The Bright Side Blog

5 Reasons Your Mind Loves Exercise

5 Reasons Your Mind Loves Exercise

Our culture glorifies being thin and fit. While exercise can certainly give you a boost in that department, there’s more to a workout than meets the eye. Here’s a look at some of the less-discussed benefits of physical activity:

Good Vibes

Do you feel happier after a workout? It’s not just a coincidence. Exercise releases feel-good chemicals in the brain known as endorphins. This means people who engage in exercise regularly find it easier to stay consistent with a routine because over time the brain and body start to crave this feeling of wellbeing. That’s why regular exercisers sometimes feel out of sorts when they’re off schedule. 

In addition to better wellbeing, exercise can help people struggling with mental health. Health psychologist and author Kelly McGonigal stated, “So many people who struggle with anxiety, grief or depression find a kind of relief in being active in nature that they don’t find any other way.” She cited an NIH study offering hope to clinically depressed people who exercise outdoors. The research found that adding mountain hiking to a subject’s existing medical treatment led to positive shifts in mood and outlook. 

Social Connection

Regardless of our age, fitness level, or socioeconomic status, regular movement can make us feel like we’re part of something larger than ourselves. Friends who sweat together stay together.

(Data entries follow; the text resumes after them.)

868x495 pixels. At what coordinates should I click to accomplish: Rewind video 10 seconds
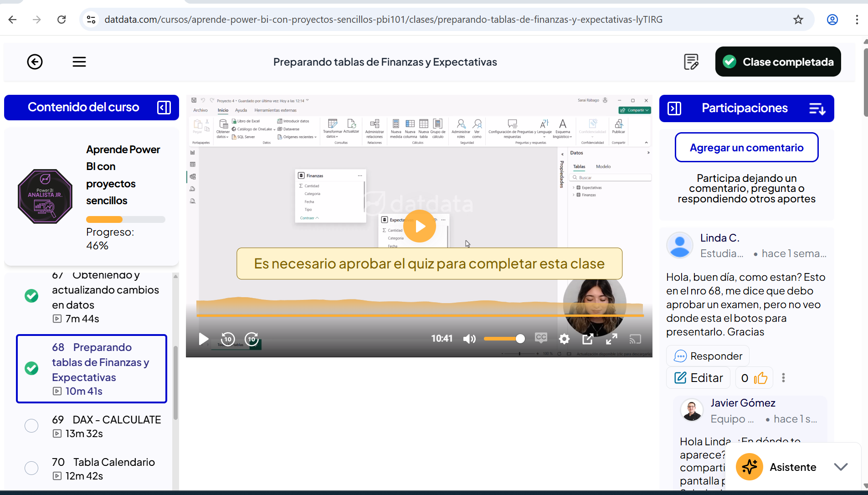click(x=228, y=339)
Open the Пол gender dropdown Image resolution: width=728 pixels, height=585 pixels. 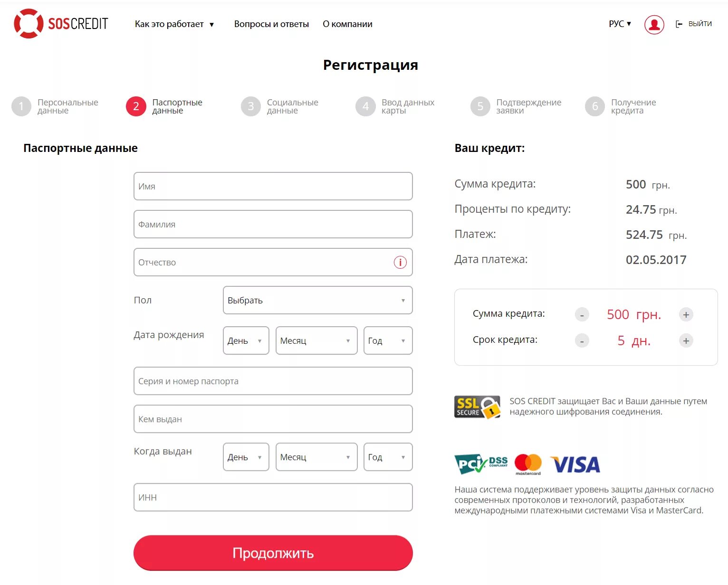coord(317,300)
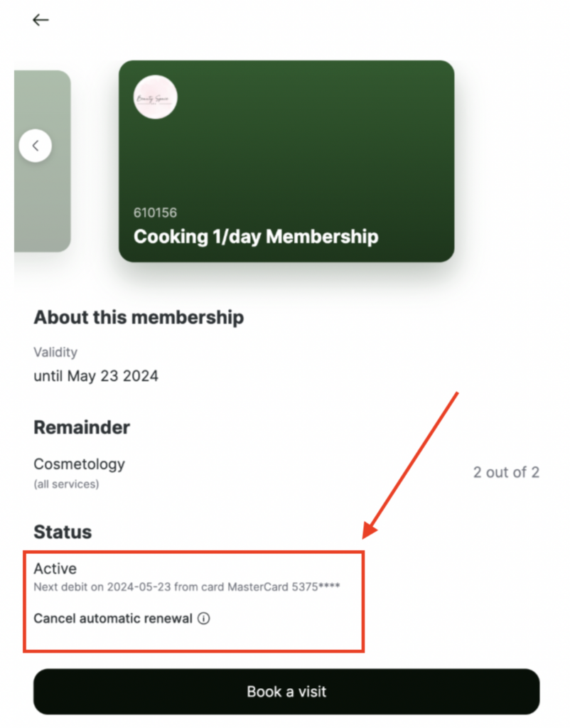Click the Beauty Space logo on the card
The height and width of the screenshot is (728, 570).
[x=155, y=97]
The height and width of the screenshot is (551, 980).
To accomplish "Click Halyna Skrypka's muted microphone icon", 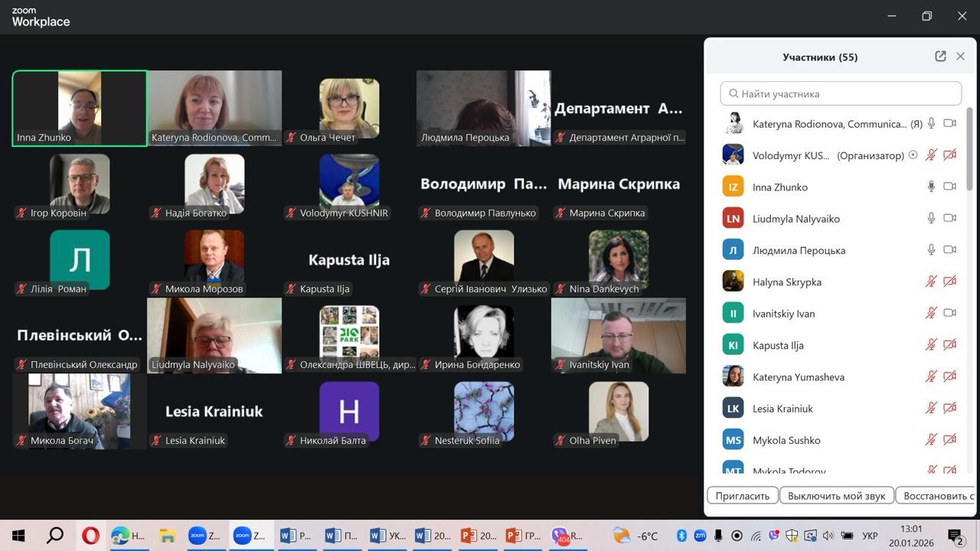I will point(931,282).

Big deadline at work? Research shows that people who exercise regularly are more productive. During a busy day, a workout can provide a much-needed break and a source of rejuvenation. That’s because exercise can clear the mind and even spur creativity.

Better Sleep

Experts tell us that 30 minutes of moderate cardio is enough to improve sleep quality and even decrease insomnia in some patients. Just consider timing. Some people find it harder to wind down after exerting themselves because their brain and body are activated from the workout. That’s why many people prefer to work out in the morning. 

Elevated Energy Levels

It can be a vicious cycle. You’re too tired to work out, but you feel more tired when you don’t exercise. What gives? Exercise can boost energy levels in healthy people and help those coping with various medical conditions. For example, one study found that six weeks of regular exercise reduced feelings of fatigue in a cohort of 36 healthy people.

The bottom line? Exercise does the body and mind a world of good. The benefits of exercise are more than just your physical appearance.